- ENTRIES SHOWN
++++++++++

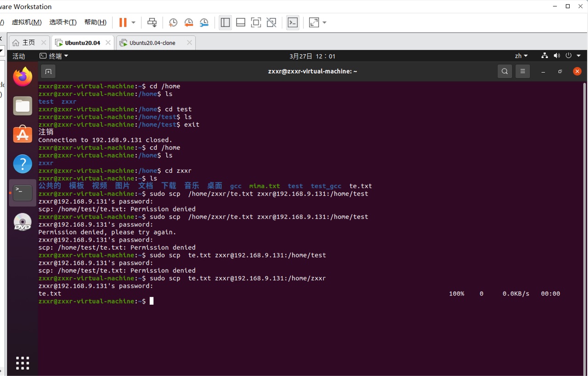Viewport: 588px width, 376px height.
Task: Show or hide the library panel icon
Action: pos(225,22)
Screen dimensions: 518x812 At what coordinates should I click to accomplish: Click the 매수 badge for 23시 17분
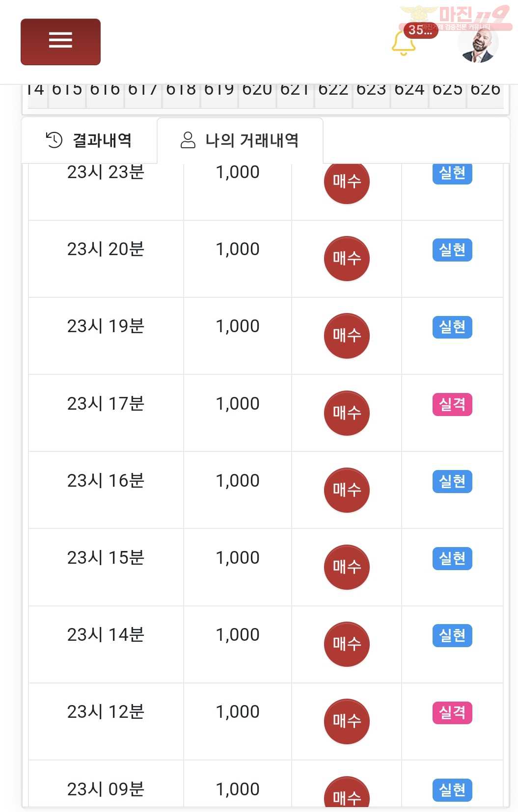click(347, 413)
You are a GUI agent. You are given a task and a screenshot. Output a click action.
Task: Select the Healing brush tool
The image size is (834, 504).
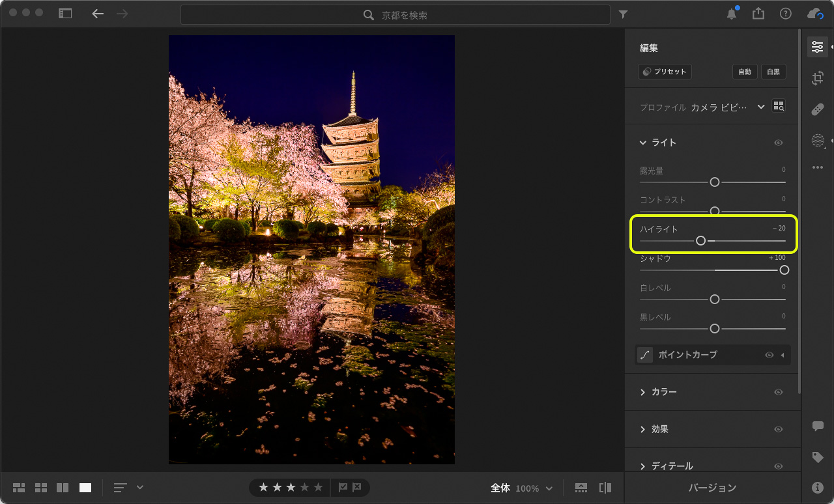[x=817, y=109]
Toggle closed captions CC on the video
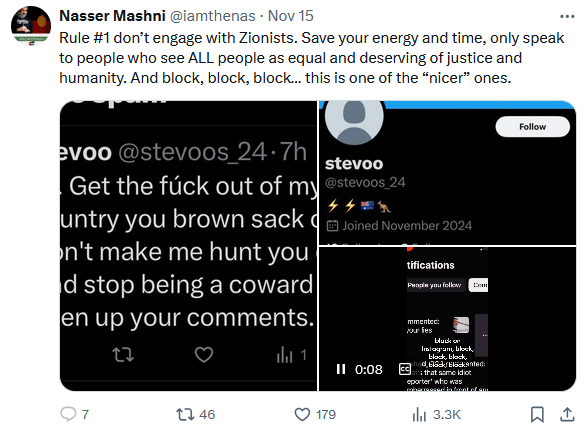This screenshot has height=432, width=587. [x=405, y=369]
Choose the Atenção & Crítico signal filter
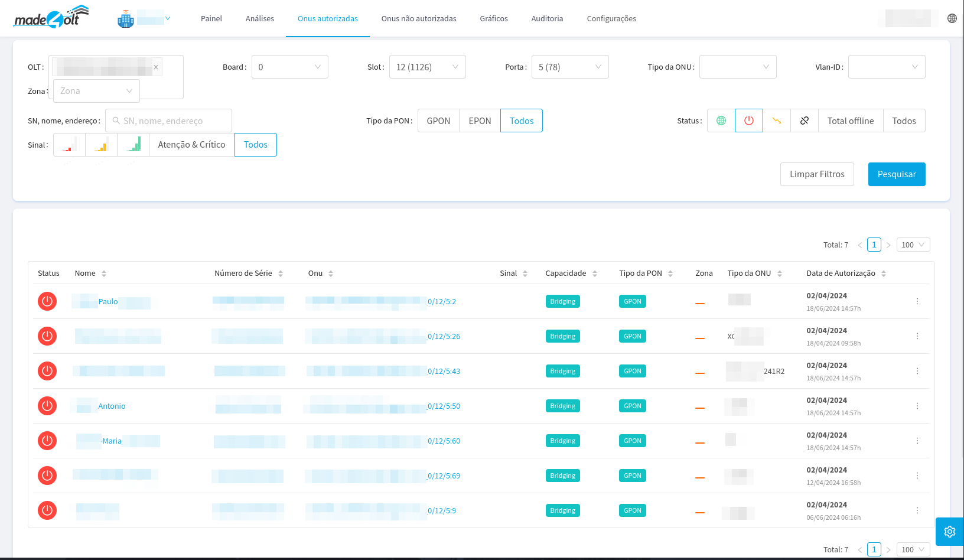The width and height of the screenshot is (964, 560). (191, 145)
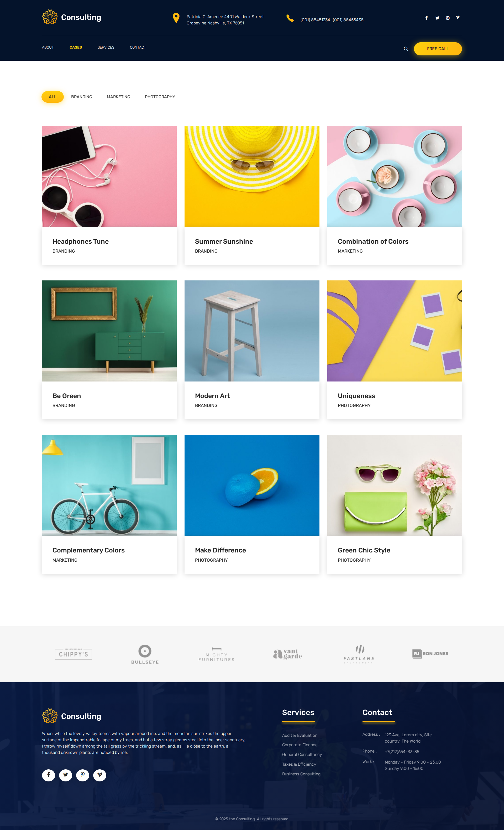Click footer Twitter circle icon
Screen dimensions: 504x830
66,775
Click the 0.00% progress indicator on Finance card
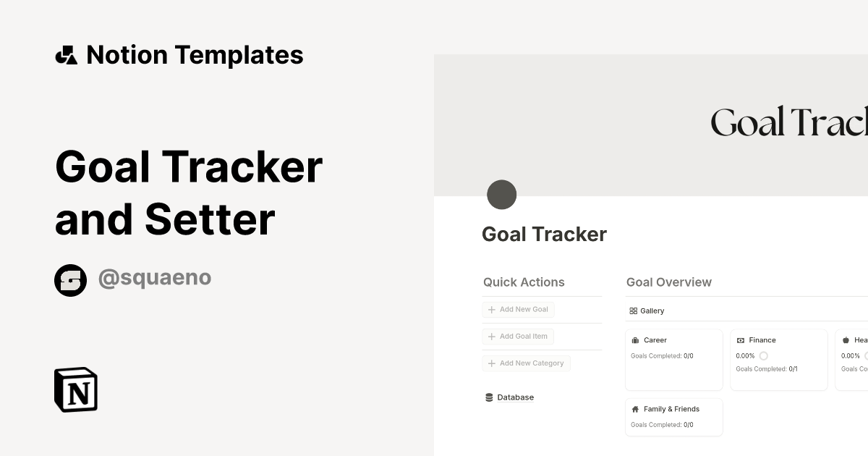This screenshot has height=456, width=868. 746,355
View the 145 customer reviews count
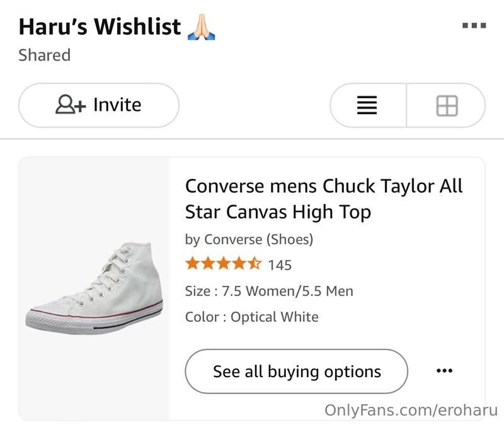 coord(280,265)
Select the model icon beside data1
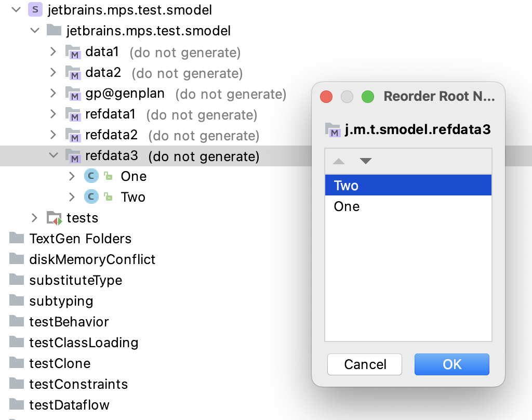Image resolution: width=532 pixels, height=420 pixels. [x=73, y=51]
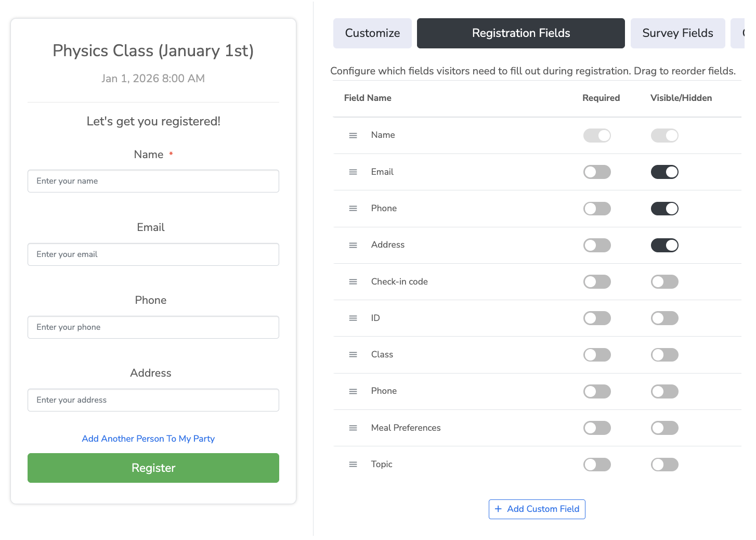Show the Check-in code field

(664, 281)
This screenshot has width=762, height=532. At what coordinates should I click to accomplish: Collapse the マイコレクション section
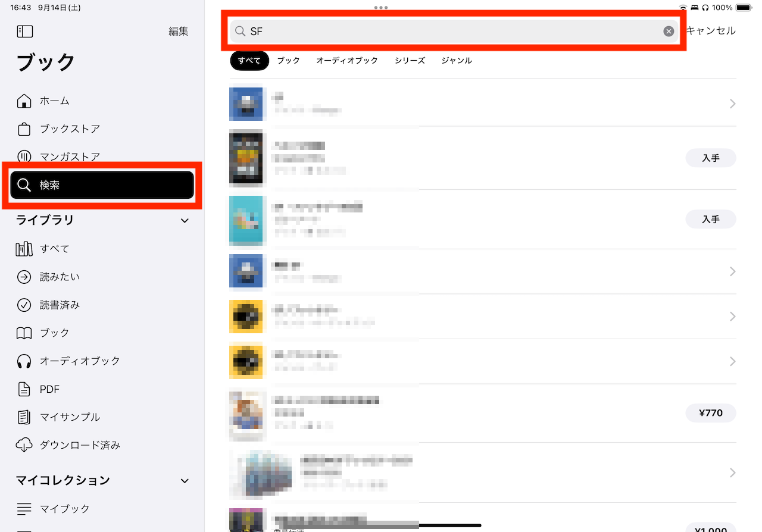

++++++++++

- ACTIVITY
Transcription of the lines from the one with "Click the 0.00%" through the end of the entries is required, exact and with no pictures.

- ANSWER TO THIS PROBLEM
Click the 0.00% progress indicator on Finance card
This screenshot has height=456, width=868. 746,355
View the 145 customer reviews count
 coord(280,265)
Select the model icon beside data1
Image resolution: width=532 pixels, height=420 pixels. [x=73, y=51]
Show the Check-in code field

(664, 281)
This screenshot has width=762, height=532. At what coordinates should I click to accomplish: Collapse the マイコレクション section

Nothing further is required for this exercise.